**Material supplied**
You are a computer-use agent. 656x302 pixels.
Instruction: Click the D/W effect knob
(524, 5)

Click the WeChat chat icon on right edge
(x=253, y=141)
--
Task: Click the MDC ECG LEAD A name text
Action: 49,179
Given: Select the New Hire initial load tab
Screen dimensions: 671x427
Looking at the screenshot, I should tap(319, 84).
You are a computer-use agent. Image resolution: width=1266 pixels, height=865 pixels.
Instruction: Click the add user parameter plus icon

**Exercise**
Where the line holding "Screen dimensions: 671x427" appears in the listing above, start reproducing exactly, and end with the line holding "Instruction: Click the add".

**Output of the exercise**
Screen dimensions: 671x427
Looking at the screenshot, I should tap(319, 84).
You are a computer-use agent. Image resolution: width=1266 pixels, height=865 pixels.
Instruction: Click the add user parameter plus icon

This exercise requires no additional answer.